後悔の景色
気がつくと、見知らぬ場所に立っていた。
目の前には、シンプルな造りのコンクリート製の建物が建っている。
横広の壁面にはガラス製の引き戸が並んでいて、引き戸はどれも可愛らしく飾りづけがされていた。
建物の前にはそう広くない庭があり、子供が遊ぶような遊具がいくつが設置されている。
なんだか、保育園や幼稚園を想像させる場所だ。
ぐるりと、辺りを見回してみる。
敷地はフェンスで囲まれており、そのフェンス沿いには桜の木々が立ち並んでいた。
ちょうど満開の時期を迎えている桜の木々は、風に揺られて綺麗な花びらの雨を降らせている。

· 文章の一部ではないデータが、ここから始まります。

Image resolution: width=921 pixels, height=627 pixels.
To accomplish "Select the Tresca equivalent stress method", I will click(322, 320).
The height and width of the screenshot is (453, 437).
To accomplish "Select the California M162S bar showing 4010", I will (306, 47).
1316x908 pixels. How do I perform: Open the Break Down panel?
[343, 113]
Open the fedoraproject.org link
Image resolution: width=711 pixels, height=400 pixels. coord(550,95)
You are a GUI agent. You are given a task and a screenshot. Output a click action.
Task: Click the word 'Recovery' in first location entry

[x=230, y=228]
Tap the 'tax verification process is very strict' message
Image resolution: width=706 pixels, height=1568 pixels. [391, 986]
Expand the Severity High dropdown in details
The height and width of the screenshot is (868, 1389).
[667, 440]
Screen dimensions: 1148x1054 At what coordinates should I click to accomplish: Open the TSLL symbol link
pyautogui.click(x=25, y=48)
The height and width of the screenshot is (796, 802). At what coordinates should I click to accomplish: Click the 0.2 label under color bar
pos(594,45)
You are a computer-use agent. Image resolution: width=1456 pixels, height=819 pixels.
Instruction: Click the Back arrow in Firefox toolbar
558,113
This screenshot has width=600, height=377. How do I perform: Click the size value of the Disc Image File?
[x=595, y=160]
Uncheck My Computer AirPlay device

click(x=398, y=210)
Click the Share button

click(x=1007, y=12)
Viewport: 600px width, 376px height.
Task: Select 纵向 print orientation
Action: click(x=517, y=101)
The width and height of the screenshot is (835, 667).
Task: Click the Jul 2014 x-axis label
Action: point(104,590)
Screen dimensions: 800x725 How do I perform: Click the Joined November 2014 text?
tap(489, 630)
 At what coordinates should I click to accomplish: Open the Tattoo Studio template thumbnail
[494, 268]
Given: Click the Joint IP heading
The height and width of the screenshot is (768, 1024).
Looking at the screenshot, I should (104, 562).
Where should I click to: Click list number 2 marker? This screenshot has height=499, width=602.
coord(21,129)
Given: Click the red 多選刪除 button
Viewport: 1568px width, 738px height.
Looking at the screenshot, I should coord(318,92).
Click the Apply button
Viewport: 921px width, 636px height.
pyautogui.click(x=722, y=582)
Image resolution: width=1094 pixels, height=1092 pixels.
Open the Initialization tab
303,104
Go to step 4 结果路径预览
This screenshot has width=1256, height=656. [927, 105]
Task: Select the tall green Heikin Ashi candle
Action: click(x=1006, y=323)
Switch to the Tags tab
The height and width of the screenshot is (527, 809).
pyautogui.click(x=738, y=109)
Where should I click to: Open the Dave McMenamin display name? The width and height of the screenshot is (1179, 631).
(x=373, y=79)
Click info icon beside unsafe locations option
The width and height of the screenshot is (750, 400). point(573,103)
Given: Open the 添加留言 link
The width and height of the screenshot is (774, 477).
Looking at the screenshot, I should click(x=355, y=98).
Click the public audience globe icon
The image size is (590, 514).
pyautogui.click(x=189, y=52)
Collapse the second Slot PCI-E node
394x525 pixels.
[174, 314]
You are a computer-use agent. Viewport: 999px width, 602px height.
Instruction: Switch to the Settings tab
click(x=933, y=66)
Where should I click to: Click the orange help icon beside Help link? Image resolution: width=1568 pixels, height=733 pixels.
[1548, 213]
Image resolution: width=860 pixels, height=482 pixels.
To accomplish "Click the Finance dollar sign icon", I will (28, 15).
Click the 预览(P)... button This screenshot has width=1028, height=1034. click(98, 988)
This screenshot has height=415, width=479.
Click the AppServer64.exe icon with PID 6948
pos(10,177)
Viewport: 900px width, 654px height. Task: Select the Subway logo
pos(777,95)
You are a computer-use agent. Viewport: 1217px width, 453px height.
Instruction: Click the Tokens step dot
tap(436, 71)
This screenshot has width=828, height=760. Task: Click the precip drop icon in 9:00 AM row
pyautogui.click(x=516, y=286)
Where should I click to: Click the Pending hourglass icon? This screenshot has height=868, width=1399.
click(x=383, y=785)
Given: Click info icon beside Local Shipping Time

そんな敷地の奥、建物の陰になって目立たない場所で視線が止まる。
そこには、フェンス沿いに生えている桜よりも一際立派な桜の大木があった。
枝いっぱいに花をつけたその木は、重たそうにその枝をしならせている。
風に揺られ、雪のように花びらが舞い落ちる。
そんな桜の木の下に、青い服に身を包んだ少年が立っていた。
少年は、遥か上空を見上げている。
それに倣い、自分も視線を上へと。
そこにはフードを深く被った人物と、その人物に抱かれた少女がいた。
体格から察するに、フードの人物は男性だろう。
少女の体は、しっかりと男性に抱えられている。
男性が少女に何かを囁く。
すると、驚いた様子の少女の目から大粒の涙が零れた。
男性を嫌がるように身をよじり、少女は少年に小さな手を伸ばす。
しかし、少女が手を伸ばしたその瞬間、少女を抱いたまま男性の姿が幻のように消え去ってしまった。
まるで、彼女の行為を嘲笑うかのように。
最後に取り残されたのは少年だけ。
男性がいた場所を見上げる少年の表情は、こちらからは分からない。
桜の木は、何事もなかったかのように花を散らす。